Fourth, SOS should have implemented network segmentation that isolated sensitive data
repositories from general-purpose IT infrastructure and internet-facing systems. The
passport scans, client contracts, and financial documents should have been stored in
hardened, segmented network zones with strict access controls, enhanced monitoring,
and limited connectivity to the broader network. Even if an attacker gains initial
access through a compromised endpoint or VPN, network segmentation creates barriers
that increase the attacker's dwell time, generate detectable lateral movement
patterns, and limit the volume and categories of data accessible from any single
point of compromise.
Fifth, the organization should have engaged in threat intelligence-driven defense
that specifically monitored for indicators of compromise associated with LockBit,
Meow, and other ransomware groups targeting the energy sector. After the LockBit
attack, SOS should have been monitoring dark web forums and initial access broker
marketplaces for any sale of access to its infrastructure. It is common for
ransomware groups to sell residual access after their primary operation, and an
organization that has been compromised once should assume that access to its
infrastructure may be available for purchase by other threat actors.
Sixth, the organization should have implemented endpoint detection and response (EDR)
with automated containment capabilities across all endpoints and servers.

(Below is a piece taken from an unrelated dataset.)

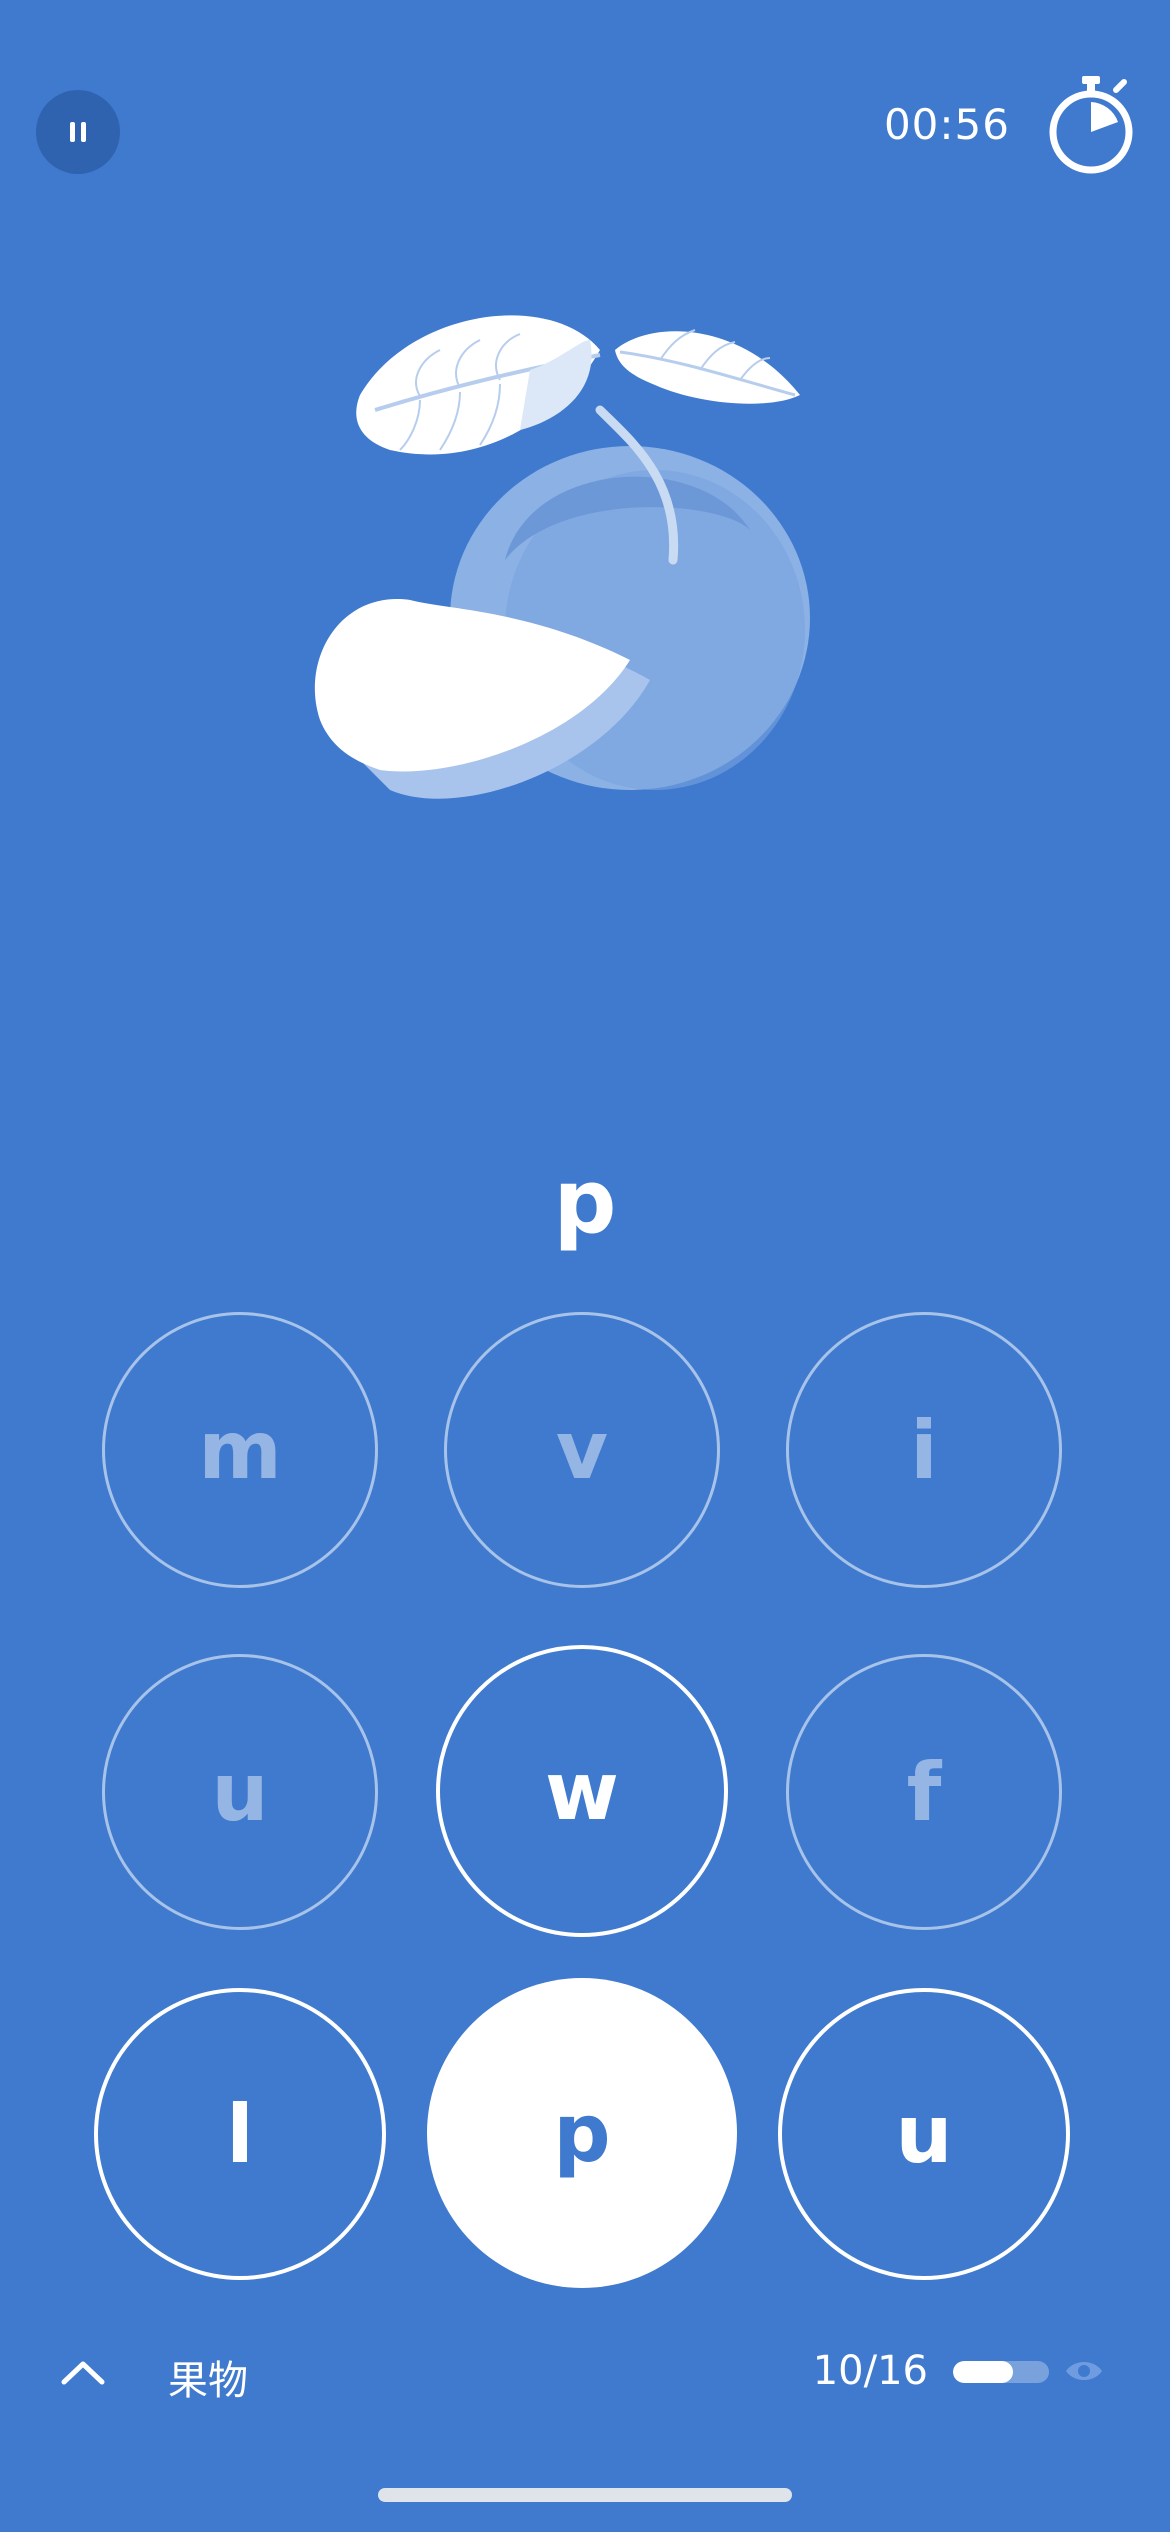 The height and width of the screenshot is (2532, 1170). What do you see at coordinates (83, 2372) in the screenshot?
I see `chevron-up-icon` at bounding box center [83, 2372].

Both LockBit
3.0 and the Conti-based Meow variant exhibit well-documented behavioral patterns that
EDR solutions are designed to detect and contain. The deployment of EDR should have
been a priority remediation step after the LockBit attack, providing automated defense
against the Meow attack that followed. EDR solutions that integrate with SIEM
platforms and SOAR playbooks can automate the response to ransomware indicators,
isolating affected endpoints and blocking lateral movement within seconds of detection.
Finally, the fundamental lesson of the SOS double-hit is that incident response does
not end with recovery from the immediate attack. The period following a ransomware
compromise is the organization's most vulnerable window, because the attacker
may have established persistence mechanisms that survive initial remediation, the
organization's infrastructure may have been weakened by the attack and the
recovery process, and the public listing on a ransomware leak site signals to other
threat actors that the organization is a viable target. Post-incident security must
be treated as an elevated defense posture, with enhanced monitoring, accelerated
remediation timelines, and continuous threat hunting for a period of at least six
to twelve months following the initial attack.
The double ransomware attack on Special Oilfield Services - first by LockBit
3.0 and then by Meow within five months - represents one of the most damaging
breach patterns an organization can experience. It signals to the market, to
regulators, and to future attackers that the organization's security posture
is fundamentally inadequate. Under Oman's PDPL, each breach triggers
independent notification and penalty obligations, and the recurrence of the breach
amplifies regulatory scrutiny. For oilfield services companies handling passport
scans, client data, and financial records, the expectation of “appropriate
technical and organizational measures” must include the capability to prevent
not just the first attack, but the second.